Just because we can, doesn’t mean we should.
This was my initial reaction to a recent article by Josh Bersin, Online coaching is so hot it’s now disrupting leadership development, where he explores how AI is transforming the way coaching is delivered – and to whom.
Now, I believe in the power of AI and the amazing things it can do to drive the HR agenda in ways that we’ve never dreamed possible. Here at OrgShakers, for example, we are using the latest developments in AI and machine learning to identify, map, and source hard-to-find talent.
But I was shocked when Bersin pointed out that AI might be able to monitor online coaching sessions to help coaches (and coachees) focus on the key issues – and even ‘give nudges’ to both parties to guide discussion during the actual session.

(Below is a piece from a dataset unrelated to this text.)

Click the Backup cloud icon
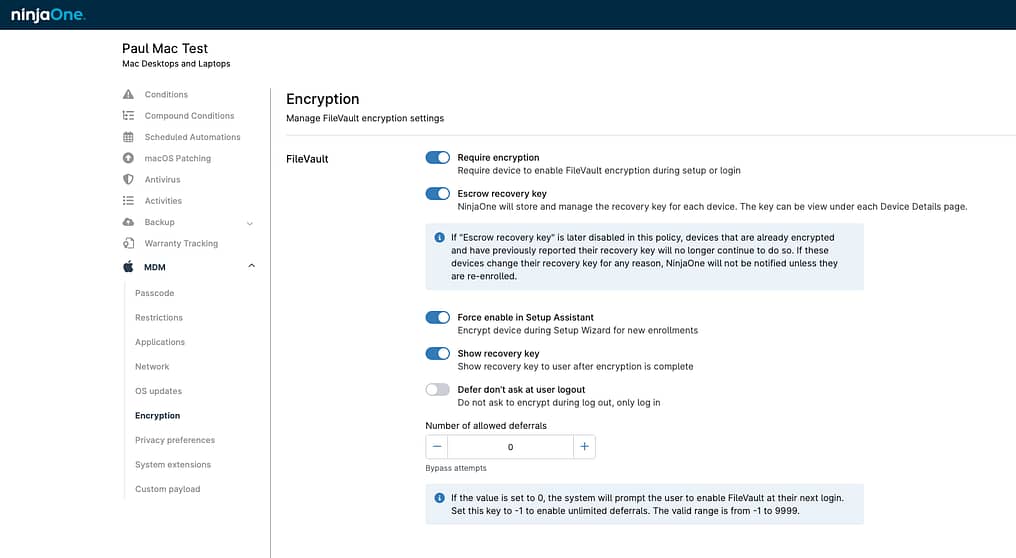 (x=128, y=222)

Am I stuck with a fixed mindset? Would this mean having to let go of some of the principles that are fundamental in a coaching relationship? I’m so used to the coachee bringing the agenda for the session. And what would this mean for the confidentiality of the coaching?

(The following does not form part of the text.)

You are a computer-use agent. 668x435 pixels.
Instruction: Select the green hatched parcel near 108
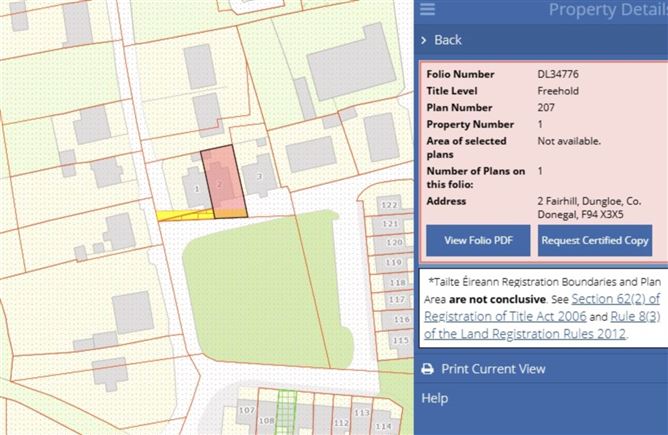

Then I started to reflect on another key point raised by Bersin – that the growth of companies like BetterUp, Torch, CoachHub, and SoundingBoard is ‘democratizing coaching’.
I can see that their business model certainly has advantages for companies wanting to provide coaching for more of their employees. However, I think online coaching is only one route to a more inclusive coaching culture.
The ease of availability and the lower costs delivered by online coaching are not exclusive to these providers. We’re all used to coaching virtually now and, while I’m starting to see some clients in person again, I will continue to work with many clients remotely.
Maybe it’s because I’m writing this having just come from a presentation by the truly inspirational Stephen Frost (a globally-recognized diversity, inclusion, and leadership expert) that I’m wondering whether this approach really can achieve ‘coaching for all’ – the kind of coaching that Senior Executives have benefited from for years.
Previously I’ve written about the pandemic leading to more people being able to access coaching. Coaching definitely becomes more accessible if we offer one-off, on-demand sessions or the ability to contract for a few hours.
So, as we think about embracing online coaching, I suppose I have two asks! That we are clear on what’s on offer. And that we don’t lose the value and quality of a true coaching partnership.
Only then can we be sure whether (or not) we should.